April 14, 2009

New Research Rates Best Heart-Healthy Foods

An analysis by Canadian researchers of nearly 200 previous studies finds a limited knowledge about what type of diet best protects the heart.

However, a general consensus is that nuts, vegetables and a Mediterranean diet are heart-healthy, while transfats and starchy carbohydrates are generally bad for our hearts.

Foods of questionable benefit or risk include eggs, meat, milk and many others that lack conclusive evidence about whether they are good or bad for the heart.

"I do research. I also buy groceries for my family every week," said the study's co-author Dr. Sonia Anand of McMaster University in Hamilton, Ontario.

She told the Associated Press she hopes the findings will "decrease the confusion around what we should eat and what we shouldn't eat."

The study, supported by the Heart and Stroke Foundation of Canada and the Canadian Institutes of Health, provides a complex description of how the researchers rated 189 prior studies involving millions of people.  The scientists used criteria developed by the late British researcher Sir Austin Bradford Hill, who helped confirm a link between smoking and lung cancer.

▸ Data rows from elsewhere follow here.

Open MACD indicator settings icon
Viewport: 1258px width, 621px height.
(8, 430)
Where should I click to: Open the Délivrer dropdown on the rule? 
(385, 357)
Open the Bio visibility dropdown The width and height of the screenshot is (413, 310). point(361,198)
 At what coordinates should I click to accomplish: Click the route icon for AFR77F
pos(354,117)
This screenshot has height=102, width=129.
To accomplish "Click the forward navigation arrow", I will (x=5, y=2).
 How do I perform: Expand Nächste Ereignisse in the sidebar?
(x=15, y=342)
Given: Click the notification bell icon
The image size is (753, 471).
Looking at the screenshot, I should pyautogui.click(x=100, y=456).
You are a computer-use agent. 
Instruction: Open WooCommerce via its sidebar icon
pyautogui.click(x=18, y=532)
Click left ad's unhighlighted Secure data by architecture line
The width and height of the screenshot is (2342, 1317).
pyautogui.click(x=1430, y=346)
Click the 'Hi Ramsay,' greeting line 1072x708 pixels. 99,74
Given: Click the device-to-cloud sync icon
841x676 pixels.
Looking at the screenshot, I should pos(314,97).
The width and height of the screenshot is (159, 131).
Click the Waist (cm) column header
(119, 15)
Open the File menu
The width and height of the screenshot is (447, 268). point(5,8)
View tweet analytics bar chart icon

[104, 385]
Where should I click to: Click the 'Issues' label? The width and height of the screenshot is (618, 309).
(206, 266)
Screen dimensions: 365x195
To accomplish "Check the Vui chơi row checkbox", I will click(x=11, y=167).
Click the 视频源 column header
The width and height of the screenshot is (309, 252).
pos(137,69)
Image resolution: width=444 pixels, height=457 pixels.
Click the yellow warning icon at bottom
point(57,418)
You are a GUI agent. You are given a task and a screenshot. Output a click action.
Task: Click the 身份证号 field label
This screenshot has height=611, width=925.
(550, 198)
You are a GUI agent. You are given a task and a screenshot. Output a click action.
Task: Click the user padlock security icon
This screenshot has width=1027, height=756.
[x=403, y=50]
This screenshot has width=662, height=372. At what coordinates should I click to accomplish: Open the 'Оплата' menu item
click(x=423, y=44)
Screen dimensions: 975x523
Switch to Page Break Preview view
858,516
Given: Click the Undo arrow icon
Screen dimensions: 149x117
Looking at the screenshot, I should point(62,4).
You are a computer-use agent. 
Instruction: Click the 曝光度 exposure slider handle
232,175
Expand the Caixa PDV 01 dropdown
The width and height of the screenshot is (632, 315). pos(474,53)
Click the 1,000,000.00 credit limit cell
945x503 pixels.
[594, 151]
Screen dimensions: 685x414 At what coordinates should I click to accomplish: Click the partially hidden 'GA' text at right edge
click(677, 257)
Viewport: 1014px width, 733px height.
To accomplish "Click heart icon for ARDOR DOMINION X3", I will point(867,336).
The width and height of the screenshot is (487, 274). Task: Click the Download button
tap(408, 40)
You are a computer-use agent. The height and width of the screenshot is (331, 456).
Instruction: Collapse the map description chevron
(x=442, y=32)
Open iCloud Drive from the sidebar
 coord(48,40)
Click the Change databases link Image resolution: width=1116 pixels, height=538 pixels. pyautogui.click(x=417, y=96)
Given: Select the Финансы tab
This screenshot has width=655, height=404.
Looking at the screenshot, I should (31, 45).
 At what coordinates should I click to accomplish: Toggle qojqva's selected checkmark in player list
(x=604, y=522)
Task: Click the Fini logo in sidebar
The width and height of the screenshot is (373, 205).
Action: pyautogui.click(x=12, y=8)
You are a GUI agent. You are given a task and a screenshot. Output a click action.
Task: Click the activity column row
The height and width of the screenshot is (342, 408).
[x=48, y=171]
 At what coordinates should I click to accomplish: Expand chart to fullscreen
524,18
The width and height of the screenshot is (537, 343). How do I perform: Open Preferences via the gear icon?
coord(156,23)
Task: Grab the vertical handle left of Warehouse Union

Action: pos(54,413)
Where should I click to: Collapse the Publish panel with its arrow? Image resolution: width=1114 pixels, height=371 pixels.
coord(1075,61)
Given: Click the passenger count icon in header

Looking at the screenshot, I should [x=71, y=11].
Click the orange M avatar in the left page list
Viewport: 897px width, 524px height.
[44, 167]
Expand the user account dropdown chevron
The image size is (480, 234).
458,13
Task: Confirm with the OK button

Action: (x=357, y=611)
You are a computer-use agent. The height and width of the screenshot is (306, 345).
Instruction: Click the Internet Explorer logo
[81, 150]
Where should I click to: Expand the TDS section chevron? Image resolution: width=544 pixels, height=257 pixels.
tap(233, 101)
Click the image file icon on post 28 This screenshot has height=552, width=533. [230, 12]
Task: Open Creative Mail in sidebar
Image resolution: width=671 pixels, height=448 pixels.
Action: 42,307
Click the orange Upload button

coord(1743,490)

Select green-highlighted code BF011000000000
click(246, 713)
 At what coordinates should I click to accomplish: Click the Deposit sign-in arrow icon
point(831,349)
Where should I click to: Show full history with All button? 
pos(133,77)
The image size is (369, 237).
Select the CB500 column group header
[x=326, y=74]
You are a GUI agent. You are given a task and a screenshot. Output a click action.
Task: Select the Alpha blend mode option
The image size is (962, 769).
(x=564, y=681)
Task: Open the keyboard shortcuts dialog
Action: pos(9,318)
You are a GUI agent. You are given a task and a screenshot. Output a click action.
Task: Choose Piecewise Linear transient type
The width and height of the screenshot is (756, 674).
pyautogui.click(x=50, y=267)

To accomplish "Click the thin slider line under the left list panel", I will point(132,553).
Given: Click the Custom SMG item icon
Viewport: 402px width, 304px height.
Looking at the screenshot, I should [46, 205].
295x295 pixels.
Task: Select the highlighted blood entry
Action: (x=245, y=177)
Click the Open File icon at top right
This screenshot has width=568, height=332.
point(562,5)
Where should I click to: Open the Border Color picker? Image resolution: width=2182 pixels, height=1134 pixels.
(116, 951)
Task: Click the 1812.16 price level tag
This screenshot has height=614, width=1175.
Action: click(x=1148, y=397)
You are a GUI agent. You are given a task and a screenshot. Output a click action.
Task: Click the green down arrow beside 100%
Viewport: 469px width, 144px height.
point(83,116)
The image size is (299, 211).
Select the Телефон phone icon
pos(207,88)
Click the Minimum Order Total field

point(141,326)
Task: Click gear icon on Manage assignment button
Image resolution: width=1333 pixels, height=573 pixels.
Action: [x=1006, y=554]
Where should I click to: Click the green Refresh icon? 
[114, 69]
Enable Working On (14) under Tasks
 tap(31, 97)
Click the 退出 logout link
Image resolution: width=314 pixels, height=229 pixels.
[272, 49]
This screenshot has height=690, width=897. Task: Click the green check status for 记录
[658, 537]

The researchers put a certain food or diet at the top of the list once multiple studies showed a strong link with better heart health.

The short list of foods with strong links to heart health highlights the uncertainty surrounding the issue, according to Dr. JoAnn Manson, chief of preventive medicine at Harvard's Brigham and Women's Hospital.

Linda Van Horn, professor of preventive medicine at Northwestern University's Feinberg School of Medicine, said the analysis is more about the pros and cons of previous studies rather than direct advice for consumers.

However, the analysis does confirm the benefits of a Mediterranean diet of vegetables, nuts, whole grains, fish and olive oil compared with a typical Western diet of red and processed meats, refined grains and high-fat dairy, she said.

Beyond that, there is no reason for consumers to dramatically altar their grocery shopping lists, she added.

"It's really about the totality of the usual eating pattern, rather than whether you ate a hot dog on opening day of baseball season."

The study appears in Monday's Archives of Internal Medicine.